* About this exercise
Repeat every entry word for word; omit all pictures.

START Recorded information

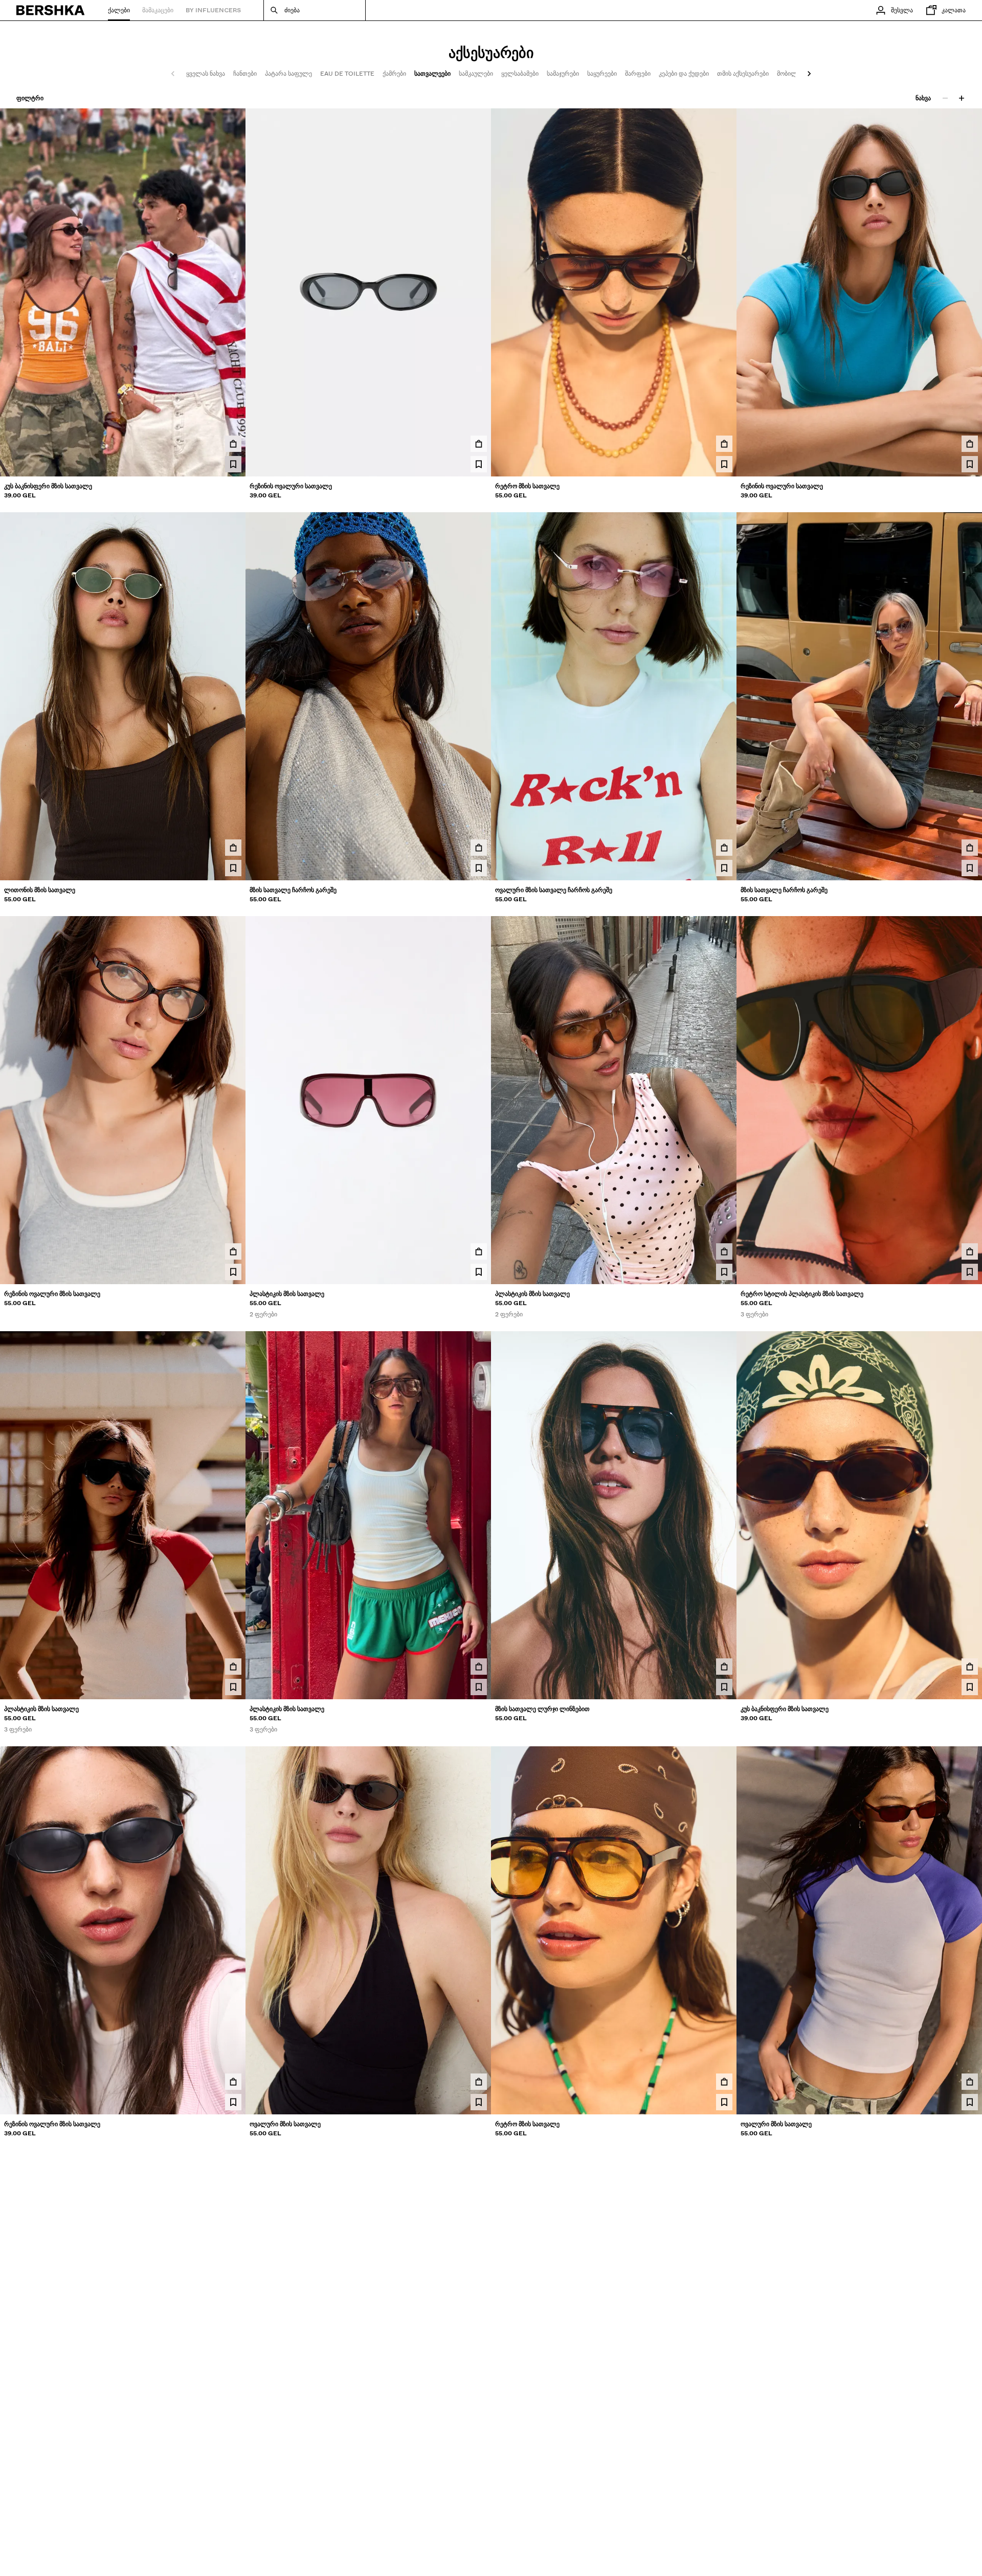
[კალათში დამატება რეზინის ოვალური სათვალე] (479, 444)
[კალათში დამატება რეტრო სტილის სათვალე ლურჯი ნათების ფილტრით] (479, 2485)
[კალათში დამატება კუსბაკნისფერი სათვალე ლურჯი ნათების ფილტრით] (233, 2485)
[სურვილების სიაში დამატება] (233, 464)
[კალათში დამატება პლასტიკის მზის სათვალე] (479, 1251)
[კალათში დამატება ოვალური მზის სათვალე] (479, 2081)
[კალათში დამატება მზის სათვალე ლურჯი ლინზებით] (724, 1666)
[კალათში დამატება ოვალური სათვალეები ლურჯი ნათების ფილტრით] (724, 2485)
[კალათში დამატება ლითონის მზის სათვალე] (233, 847)
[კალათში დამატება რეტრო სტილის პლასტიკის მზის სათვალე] (970, 1251)
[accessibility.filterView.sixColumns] (961, 98)
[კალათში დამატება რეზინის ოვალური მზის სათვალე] (233, 1251)
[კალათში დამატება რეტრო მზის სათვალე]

END Recorded information

* Expected output
[კალათში დამატება რეზინის ოვალური სათვალე] (479, 444)
[კალათში დამატება რეტრო სტილის სათვალე ლურჯი ნათების ფილტრით] (479, 2485)
[კალათში დამატება კუსბაკნისფერი სათვალე ლურჯი ნათების ფილტრით] (233, 2485)
[სურვილების სიაში დამატება] (233, 464)
[კალათში დამატება პლასტიკის მზის სათვალე] (479, 1251)
[კალათში დამატება ოვალური მზის სათვალე] (479, 2081)
[კალათში დამატება მზის სათვალე ლურჯი ლინზებით] (724, 1666)
[კალათში დამატება ოვალური სათვალეები ლურჯი ნათების ფილტრით] (724, 2485)
[კალათში დამატება ლითონის მზის სათვალე] (233, 847)
[კალათში დამატება რეტრო სტილის პლასტიკის მზის სათვალე] (970, 1251)
[accessibility.filterView.sixColumns] (961, 98)
[კალათში დამატება რეზინის ოვალური მზის სათვალე] (233, 1251)
[კალათში დამატება რეტრო მზის სათვალე]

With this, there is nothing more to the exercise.